Problem requirements:
Continue the passage on Major League Soccer's expansion and the New York Cosmos, starting after its final sentence.

Major League Soccer continues to grow, and the activity in the Pacific Northwest can be viewed as a microcosm for the recent success in America's top flight.
Seattle Sounders FC, Vancouver Whitecaps FC and the Portland Timbers all have come into the league since 2009 and become model franchises. Consistent sellouts have led to each club receiving as much publicity surrounding the atmosphere at their respective home stadiums as they garner for their play on the pitch.
A large part of what helped these clubs become instantaneous hits in MLS was the history they each brought into the league. The Sounders, Whitecaps and Timbers were woven into the fabric of North American soccer through their stints in the North American Soccer League in the 1970s and '80s, and they each had a vested interest from nostalgic fans that dates back several decades.
With MLS plotting a second New York franchise to rival Red Bull New York for some time, it widely was expected that the New York Cosmos, North America's most glamorous and arguably most successful soccer franchise, would fill that void.

Input data:
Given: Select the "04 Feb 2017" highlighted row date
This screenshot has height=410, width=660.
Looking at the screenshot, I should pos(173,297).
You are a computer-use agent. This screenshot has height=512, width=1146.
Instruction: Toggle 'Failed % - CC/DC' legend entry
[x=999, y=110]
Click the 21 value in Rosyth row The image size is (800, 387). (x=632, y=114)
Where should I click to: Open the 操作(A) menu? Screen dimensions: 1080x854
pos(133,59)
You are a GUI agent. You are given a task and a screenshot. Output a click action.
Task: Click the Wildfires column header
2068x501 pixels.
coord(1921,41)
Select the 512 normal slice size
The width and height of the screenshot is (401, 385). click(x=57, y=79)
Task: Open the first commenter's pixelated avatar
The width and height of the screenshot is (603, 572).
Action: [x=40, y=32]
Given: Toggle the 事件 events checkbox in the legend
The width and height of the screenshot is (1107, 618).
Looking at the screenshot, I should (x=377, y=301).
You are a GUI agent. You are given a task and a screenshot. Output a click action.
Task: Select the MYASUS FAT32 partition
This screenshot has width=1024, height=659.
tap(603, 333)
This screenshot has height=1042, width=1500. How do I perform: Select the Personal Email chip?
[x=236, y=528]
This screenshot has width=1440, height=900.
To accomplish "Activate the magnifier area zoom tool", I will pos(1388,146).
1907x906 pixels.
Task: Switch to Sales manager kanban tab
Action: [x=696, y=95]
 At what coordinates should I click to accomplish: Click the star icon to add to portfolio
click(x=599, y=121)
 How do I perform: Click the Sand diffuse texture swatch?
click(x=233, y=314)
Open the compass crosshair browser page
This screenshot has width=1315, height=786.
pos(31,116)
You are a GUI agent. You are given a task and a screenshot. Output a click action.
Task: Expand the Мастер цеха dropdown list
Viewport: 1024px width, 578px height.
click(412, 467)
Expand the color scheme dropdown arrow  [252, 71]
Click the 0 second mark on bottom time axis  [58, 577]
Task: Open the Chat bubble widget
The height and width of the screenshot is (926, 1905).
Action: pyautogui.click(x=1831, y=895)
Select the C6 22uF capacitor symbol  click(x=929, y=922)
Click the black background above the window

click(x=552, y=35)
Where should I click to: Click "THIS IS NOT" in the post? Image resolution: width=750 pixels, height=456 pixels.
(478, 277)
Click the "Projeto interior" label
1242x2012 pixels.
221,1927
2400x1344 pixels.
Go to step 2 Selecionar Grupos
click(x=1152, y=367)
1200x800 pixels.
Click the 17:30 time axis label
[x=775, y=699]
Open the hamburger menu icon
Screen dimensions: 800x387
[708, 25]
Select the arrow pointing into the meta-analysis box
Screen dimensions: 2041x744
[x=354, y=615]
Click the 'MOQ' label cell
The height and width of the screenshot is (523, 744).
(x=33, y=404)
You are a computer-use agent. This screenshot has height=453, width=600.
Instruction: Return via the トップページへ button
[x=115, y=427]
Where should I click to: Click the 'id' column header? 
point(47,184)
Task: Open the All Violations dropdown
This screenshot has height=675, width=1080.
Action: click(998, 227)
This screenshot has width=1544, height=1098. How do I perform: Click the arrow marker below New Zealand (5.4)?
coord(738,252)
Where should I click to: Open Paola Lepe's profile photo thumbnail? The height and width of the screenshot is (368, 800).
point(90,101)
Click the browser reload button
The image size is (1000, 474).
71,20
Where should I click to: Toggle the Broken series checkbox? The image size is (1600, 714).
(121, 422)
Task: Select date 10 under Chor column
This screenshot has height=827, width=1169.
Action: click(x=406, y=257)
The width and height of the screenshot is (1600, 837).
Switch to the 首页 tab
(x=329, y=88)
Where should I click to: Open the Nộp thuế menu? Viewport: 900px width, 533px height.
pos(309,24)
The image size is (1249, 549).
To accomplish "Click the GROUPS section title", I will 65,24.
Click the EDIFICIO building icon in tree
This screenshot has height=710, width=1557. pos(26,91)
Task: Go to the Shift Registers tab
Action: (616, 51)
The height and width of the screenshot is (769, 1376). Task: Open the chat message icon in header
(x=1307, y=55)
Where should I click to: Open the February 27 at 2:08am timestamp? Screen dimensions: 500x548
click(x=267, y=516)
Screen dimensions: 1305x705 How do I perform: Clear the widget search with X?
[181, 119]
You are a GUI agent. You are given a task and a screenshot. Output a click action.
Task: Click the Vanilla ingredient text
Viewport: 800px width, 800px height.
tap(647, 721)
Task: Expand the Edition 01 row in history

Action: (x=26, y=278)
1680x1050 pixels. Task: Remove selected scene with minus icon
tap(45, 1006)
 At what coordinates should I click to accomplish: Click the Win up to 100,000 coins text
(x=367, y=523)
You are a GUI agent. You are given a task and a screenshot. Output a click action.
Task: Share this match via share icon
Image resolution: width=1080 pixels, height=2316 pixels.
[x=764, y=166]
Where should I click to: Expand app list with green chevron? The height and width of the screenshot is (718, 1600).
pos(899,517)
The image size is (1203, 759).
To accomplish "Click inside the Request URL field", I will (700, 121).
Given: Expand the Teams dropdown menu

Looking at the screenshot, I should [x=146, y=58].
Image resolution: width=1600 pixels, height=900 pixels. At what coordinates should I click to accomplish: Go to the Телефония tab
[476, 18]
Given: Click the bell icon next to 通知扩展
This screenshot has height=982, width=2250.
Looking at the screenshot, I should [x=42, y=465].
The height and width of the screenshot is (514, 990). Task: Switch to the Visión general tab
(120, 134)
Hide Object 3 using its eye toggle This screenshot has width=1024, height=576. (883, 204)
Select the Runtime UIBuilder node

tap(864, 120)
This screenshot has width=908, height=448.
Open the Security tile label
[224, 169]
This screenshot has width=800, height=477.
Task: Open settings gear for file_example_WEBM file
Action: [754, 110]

Expected answer:
But the league's discussions with the Cosmos stalled, and MLS Commissioner Don Garber kick-started the expansion vehicle on Tuesday by announcing the next team would be named New York City Football Club.
It was not a tremendous surprise as several outlets had leaked the news of Manchester City purchasing the rights to the impending New York expansion side, but what came at a great shock was the involvement of the New York Yankees, who joined the English Premier League giants in acquiring the rights.
Under normal circumstances, this would seem like a match made in heaven. It seems logical to pair the footballing expertise and vast fortunes of Manchester City with the Yankees' exalted brand equity and in-depth knowledge of the metropolitan New York marketplace.
"Obviously, we're here. We have a network," Yankees president Randy Levine said in a teleconference on Tuesday. "We haven't even gotten into it, but maybe New York City Football Club (will be) on the YES Network. We know how to operate a franchise in this area. We know how to market and gain sponsors - I'm sure there will be an opportunity between Manchester City's sponsors and supporters, and ours, to possibly do some cross-pollination.
"I think it's great. But Manchester City has the same philosophy as us. This is about the sport, it's about putting (together) a championship-quality soccer team for the fans of New York."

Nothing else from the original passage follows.